Use the minimum modulus principle (suppose $f$ is a non-constant analytic function in a domain $D$, and that $a$ $\in$ $D$. a is not a local minimum point of $f$ unless $f(a)=0$). Use this fact to prove the fundamental theorem of algebra.
Here is my attempt:
Proof: Assume that $p(z)=a_0+a_1z+…….+a_nz^n$ for $n \geq 1$. Assume also that $p(z) \neq 0$ and that $p(z)$ has no root. Observe also that $p(z)$ is nonconstant. Now, let $f(z)=\frac{1}{p(z)}$. As $p(z)$ is analytic (because all polynomials are analytic) and as $p(z)$ is nonconstant, we have that $f(z)$ is a nonconstant analytic function on the domain $D$. Now let $a$ denote the local minimum point. We then have $f(a)=0$. Thus $f(a)=\frac{1}{p(a)}=0$. But this is a contradiction as $p(z) \neq 0$ for all $z \in \mathbb{C}$.

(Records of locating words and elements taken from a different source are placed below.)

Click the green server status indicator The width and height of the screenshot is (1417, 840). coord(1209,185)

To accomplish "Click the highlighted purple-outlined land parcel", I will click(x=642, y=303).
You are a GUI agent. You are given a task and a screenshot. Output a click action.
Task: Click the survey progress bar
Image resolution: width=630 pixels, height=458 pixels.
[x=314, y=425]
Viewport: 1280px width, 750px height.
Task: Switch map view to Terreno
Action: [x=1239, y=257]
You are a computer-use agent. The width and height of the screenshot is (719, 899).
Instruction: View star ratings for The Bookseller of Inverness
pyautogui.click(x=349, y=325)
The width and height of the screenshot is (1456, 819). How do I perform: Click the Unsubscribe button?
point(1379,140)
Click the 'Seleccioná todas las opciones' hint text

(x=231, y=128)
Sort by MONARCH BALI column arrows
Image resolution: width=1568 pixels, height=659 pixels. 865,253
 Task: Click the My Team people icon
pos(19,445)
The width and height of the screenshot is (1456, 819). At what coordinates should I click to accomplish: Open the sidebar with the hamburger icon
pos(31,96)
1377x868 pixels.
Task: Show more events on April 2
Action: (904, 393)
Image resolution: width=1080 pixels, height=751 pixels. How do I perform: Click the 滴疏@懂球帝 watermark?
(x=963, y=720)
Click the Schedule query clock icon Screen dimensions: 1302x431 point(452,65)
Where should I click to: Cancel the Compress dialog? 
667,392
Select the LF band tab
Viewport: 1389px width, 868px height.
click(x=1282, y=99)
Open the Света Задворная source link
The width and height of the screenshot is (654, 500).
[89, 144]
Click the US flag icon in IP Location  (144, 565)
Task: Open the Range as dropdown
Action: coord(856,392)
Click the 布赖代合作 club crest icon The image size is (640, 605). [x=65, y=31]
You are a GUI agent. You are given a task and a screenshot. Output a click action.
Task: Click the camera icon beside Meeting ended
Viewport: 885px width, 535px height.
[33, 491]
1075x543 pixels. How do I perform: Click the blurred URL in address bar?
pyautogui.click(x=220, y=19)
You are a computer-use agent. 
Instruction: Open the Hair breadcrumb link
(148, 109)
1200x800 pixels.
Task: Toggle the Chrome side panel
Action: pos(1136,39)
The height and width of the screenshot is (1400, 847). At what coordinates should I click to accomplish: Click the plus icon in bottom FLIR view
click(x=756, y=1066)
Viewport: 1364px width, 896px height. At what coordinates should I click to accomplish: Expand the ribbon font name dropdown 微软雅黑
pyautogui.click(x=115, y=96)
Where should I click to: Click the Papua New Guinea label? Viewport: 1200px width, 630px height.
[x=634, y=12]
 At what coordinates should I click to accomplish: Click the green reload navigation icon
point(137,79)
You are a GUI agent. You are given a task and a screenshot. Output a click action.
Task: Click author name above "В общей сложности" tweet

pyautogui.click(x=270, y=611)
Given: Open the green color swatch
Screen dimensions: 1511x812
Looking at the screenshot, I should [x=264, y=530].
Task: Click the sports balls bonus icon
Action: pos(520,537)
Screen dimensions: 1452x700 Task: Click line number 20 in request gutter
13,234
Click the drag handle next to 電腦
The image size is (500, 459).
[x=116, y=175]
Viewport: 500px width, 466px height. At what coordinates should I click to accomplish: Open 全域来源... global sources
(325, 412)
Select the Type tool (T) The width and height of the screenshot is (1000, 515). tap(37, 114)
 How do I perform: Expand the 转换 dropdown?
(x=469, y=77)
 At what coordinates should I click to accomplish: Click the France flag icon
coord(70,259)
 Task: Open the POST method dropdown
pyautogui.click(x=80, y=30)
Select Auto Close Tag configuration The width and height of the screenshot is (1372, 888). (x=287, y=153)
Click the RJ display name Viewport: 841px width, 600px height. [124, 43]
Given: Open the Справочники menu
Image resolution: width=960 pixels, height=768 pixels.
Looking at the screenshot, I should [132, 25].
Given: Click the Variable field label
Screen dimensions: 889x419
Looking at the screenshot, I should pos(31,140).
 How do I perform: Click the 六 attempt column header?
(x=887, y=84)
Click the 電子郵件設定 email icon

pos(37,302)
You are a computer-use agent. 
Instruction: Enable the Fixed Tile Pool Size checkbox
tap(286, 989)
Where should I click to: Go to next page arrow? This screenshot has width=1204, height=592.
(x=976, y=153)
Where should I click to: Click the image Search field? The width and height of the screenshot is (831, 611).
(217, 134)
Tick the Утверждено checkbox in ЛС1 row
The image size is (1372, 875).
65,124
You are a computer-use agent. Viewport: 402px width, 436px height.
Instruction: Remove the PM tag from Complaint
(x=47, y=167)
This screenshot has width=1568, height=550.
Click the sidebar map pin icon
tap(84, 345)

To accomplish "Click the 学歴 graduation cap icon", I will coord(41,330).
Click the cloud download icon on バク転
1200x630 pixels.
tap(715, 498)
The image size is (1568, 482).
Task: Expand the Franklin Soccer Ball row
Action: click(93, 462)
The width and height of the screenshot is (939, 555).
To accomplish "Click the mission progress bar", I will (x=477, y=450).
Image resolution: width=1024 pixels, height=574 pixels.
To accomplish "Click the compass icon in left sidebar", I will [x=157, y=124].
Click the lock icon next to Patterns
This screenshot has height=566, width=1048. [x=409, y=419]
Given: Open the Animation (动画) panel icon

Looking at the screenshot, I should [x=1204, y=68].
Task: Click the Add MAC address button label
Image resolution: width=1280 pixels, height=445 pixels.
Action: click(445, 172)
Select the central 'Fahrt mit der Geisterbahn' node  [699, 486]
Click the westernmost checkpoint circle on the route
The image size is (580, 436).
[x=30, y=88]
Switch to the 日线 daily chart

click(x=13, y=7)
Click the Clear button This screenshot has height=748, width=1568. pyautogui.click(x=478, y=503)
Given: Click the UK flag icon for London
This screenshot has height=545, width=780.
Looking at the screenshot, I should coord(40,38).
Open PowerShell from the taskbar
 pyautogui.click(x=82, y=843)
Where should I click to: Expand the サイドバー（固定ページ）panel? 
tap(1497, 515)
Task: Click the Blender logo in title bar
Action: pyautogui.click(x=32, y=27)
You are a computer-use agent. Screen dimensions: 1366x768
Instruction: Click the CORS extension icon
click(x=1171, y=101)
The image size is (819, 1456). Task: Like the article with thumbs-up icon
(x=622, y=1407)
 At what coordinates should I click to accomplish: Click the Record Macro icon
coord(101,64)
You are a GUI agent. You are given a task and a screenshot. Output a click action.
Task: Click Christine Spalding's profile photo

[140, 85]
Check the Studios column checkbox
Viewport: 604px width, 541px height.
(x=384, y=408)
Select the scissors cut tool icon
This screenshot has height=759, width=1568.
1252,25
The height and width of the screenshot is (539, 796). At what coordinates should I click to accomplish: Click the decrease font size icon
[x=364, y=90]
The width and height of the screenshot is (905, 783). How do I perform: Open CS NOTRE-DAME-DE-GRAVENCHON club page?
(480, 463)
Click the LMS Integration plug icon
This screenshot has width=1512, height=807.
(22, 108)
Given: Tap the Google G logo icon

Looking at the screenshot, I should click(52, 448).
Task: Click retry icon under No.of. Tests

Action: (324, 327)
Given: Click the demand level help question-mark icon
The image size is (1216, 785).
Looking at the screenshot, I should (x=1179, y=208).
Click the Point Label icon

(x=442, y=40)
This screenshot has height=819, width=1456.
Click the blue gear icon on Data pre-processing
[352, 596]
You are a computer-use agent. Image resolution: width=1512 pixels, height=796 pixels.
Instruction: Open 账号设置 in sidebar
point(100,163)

Is this right, or on the right track? I have a feeling I made some leaps in logic.
Best Answer
You don't use explicitly the fact that $p$ is a polynomial function. Your reasoning seems work with the exponential function...
You have to prove that $p$ admits a local minimum, which requires using the fact that $p$ is algebraic.
EDIT: In fact you can prove that $p$ reaches a global minimum.